2. The electronic device of claim 1, comprising a rail extending within the support base toward the slot,

wherein the second display screen is disposed on the rail to slide along the rail.

3. The electronic device of claim 2, wherein the rail comprises an electrode for transferring power from the support base to the second display screen; and is

Wherein the second display screen remains in contact with the electrodes and faces upward when slid out of the support base.

4. The electronic device of claim 1, comprising a processor and a storage accessible by the processor and storing executable machine instructions,

wherein the processor and the storage device are contained within a support base; and is

Wherein the machine instructions, when executed, cause the processor to cause the first display screen and the second display screen to display information received from a user.

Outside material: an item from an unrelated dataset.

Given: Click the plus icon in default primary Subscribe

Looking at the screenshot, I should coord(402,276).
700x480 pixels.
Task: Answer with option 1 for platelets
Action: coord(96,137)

5. The electronic device of claim 4, wherein the machine instructions, when executed, cause the processor to receive the information via the second display screen and display the information on at least one of the first display screen and the second display screen.

6. The electronic device of claim 1, wherein the support base comprises a bottom surface and a plurality of tensioned rollers extending below the bottom surface.

7. The electronic device of claim 1, wherein the second display screen is touch sensitive to at least one of human contact, human proximity, a passive stylus, and an active stylus.

8. An electronic device, comprising:

a support base having a base front surface;

a first display screen supported by the support base such that the base front surface and the first display screen face a common direction; and

the second display screen is provided with a second display screen,

wherein the support base is to slidingly receive the second display screen through the base front surface;

wherein the second display screen is dimensionally stable.

9. The electronic device of claim 8, wherein the second display screen is coupled to the support base by a wired connection for power transmission; and is

Wherein the second display screen is coupled to the support base by another wired connection for data exchange.

10. A computer system, comprising:

a support base including a base front surface and a horizontally elongated slot extending through the base front surface;

a processor and a storage device accessible by the processor, the processor and the storage device housed within the support base;

a first display screen having a data communication coupling extending to a support base; and

a rigid second display screen integrated with the support base, wherein the second display screen will slide out of and into the slot in the support base,

wherein the base front surface and the first display screen face in a common direction.

11. The computer system of claim 10, wherein the storage device stores executable machine instructions;

wherein the machine instructions, when executed, cause the processor to cause the first display screen and the second display screen to display information received from a user.

12. The computer system of claim 11, wherein the first display screen is mounted to a support base for support.

13. The computer of claim 10, comprising a rail coupled to the support base;

wherein the second display screen is slidably disposed on the track.

14. The computer system of claim 10, wherein a conductive cable extends between the support base and the second display screen to communicate data therebetween.

15. The computer system of claim 10, wherein the second display screen is communicatively coupled to the support base by wireless equipment to transfer data therebetween.